I'd also like to see a similar interface for the boot menu.


----------



## mooja (Aug 25, 2011)

pretty sure they're gonna use clockworkmod to do the recovery stuff. this does look pretty awesome though


----------



## gamer765 (Aug 26, 2011)

Really hope we get at least Clockworkmod recovery on our TouchPads to make ROM flashing as easy as possible for newbies to Android.


----------



## cpittman (Aug 16, 2011)

A generous soul provided teamwin with a tp so chances are good we'll be blessed with some twrp love.


----------



## Colchiro (Aug 26, 2011)

That's good news since I was hoping to get someone here that could port it.


----------



## cpittman (Aug 16, 2011)

*bump*

didn't want to start another thread but i figured people interested would like to see a couple tweets from @agrabren or Kevin Bruckert from team win...

"Kudos to team douche. Thanks to there hard work on getting CM7 on the touchpad, #*TWRP* 2 now loads on the TP too."

"#*twrp* 2 is coming along nicely. We're really just ironing out bugs at this point. We have support for 7 devices (4 phones, 3 tablets)."

"#*twrp* 2 devices: HTC EVO 4G, EVO Shift, EVO 3D, Sensation 4G, Nook Color, HP TouchPad, Moto Xoom, Nexus S, Thunderbolt, ASUS Transformer"

so yeah, in due time we'll have a little twrp2 love too.


----------



## lolento (Oct 13, 2011)

CWM is good enough for me...don't need anything else


----------



## ironman (Oct 17, 2011)

I dont know about you guys but I visit CWM once a year.... dont need pretty UI


----------



## dark_angel (Sep 2, 2011)

cpittman said:


> *bump*
> 
> didn't want to start another thread but i figured people interested would like to see a couple tweets from @agrabren or Kevin Bruckert from team win...
> 
> ...


Interesting! Thanks for sharing.


----------



## Colchiro (Aug 26, 2011)

I'm in CWM a couple times a week.


----------



## cpittman (Aug 16, 2011)

Idk I enjoy options. lol


----------



## hussdawg (Aug 25, 2011)

Colchiro said:


> I'm in CWM a couple times a week.


^this
I'd love to see some twr on this thing!

Sent from my "Clean" Shooter


----------



## Colchiro (Aug 26, 2011)

Well, the Nook Color has a start. This is from their Twitter page. http://twitter.com/#%21/agrabren


----------



## Colchiro (Aug 26, 2011)

I got this email today....

*Response from TeamWin*:

PLEASE DO NOT REPLY TO THIS EMAIL. If you wish, please use "contact us" again.

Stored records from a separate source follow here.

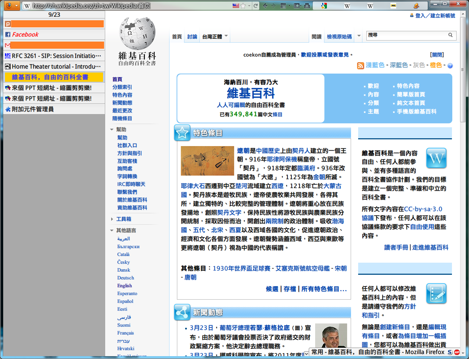Click inside the 搜尋 search field

coord(407,35)
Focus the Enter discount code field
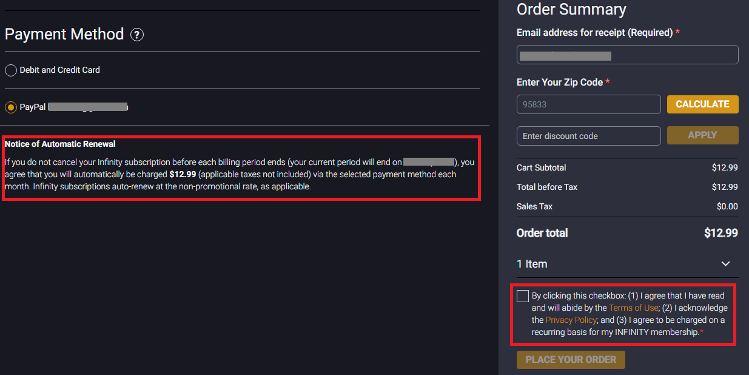The image size is (749, 375). [x=589, y=136]
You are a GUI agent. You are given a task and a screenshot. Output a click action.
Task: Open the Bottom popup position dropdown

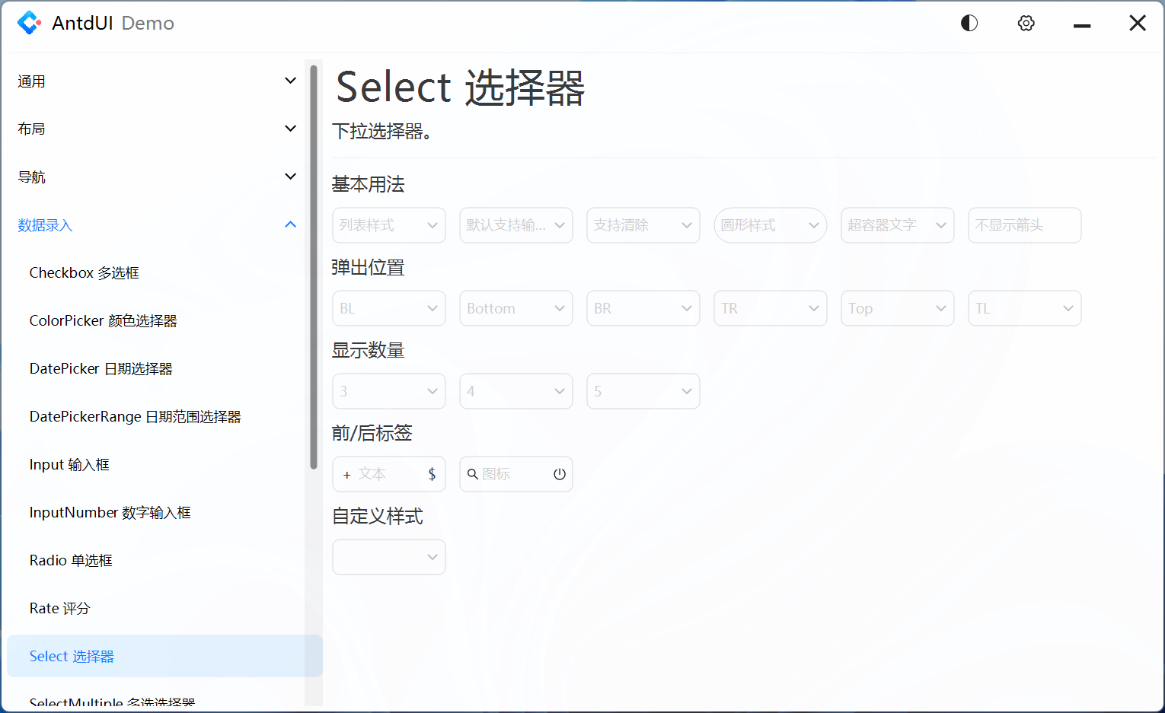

We've now added the HP TouchPad to our Get Involved page. Most members of team win have a TouchPad already and we're planning to release twrp 2.0 for TouchPad when twrp 2 is released. You can sign up with Get Involved and we'll send emails when twrp is released. You can also follow us on Twitter for updates.


----------